La pizza: un piatto universale in grado di mettere d’accordo i palati di tutto il mondo. A Misurata, una delle città più nevralgiche dell’inferno libico, sta diventando anche e soprattutto alimento di primo conforto per l’esercito ribelle.
Tutto è cominciato grazie ad un’intuizione di Emad Daiki, pizzaiolo libico emigrato da tempo in Svezia, dove, in pochi anni, ha realizzato una redditizia attività di ristorazione take away nel cuore di Stoccolma. Dopo la notizia dello scoppio delle rivolte anti Gheddafi e l’avvio delle operazioni militari internazionali, Emad decide di tornare in patria.

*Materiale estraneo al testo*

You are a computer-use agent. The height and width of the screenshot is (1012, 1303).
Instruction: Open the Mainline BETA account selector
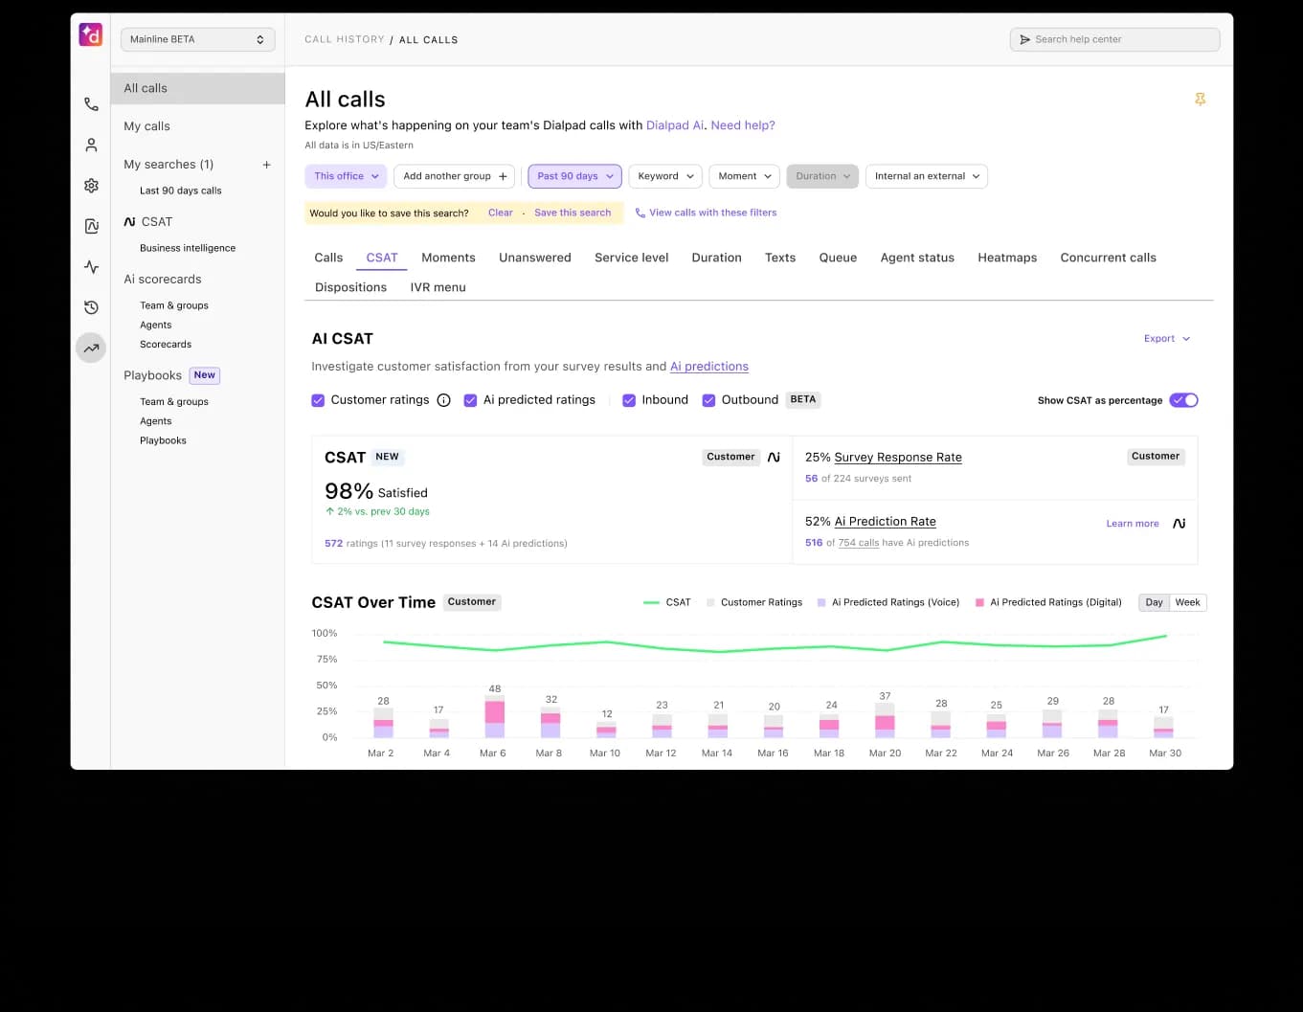(197, 39)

Nella sua Libia messa a ferro e fuoco c’è bisogno di tutto: dalle medicine ai generi alimentari di prima necessità, e soprattutto di qualcuno che provveda ad organizzare catene umane di aiuti al fronte. Con il piglio imprenditoriale e l’esperienza accumulata nei tanti anni di ristorazione, Emad chiede ed ottiene la collaborazione dei forni industriali degli hotel bombardati e dei pochi negozianti rimasti aperti, per fare rifornimento di ingredienti freschi: <<Appena sanno che è per i combattenti, non esitano a rifornirci di grosse quantità di cipolle, pomodori, tonno e olive: tutto gratis!>> racconta entusiasta il pizzaiolo libico. Non è tutto: dal momento che i combattenti non possono certo interrompere a piacimento le operazioni militari, Emad ha reclutato una sorta di esercito parallelo di pizzaioli e giovani dediti alla consegna a domicilio. I primi impastano e sfornano in tempo record, i secondi corrono verso il fronte in una staffetta per assicurare ogni giorno circa 8mila porzioni di pizza ai rivoltosi riuniti nel Consiglio Nazionale di Transizione.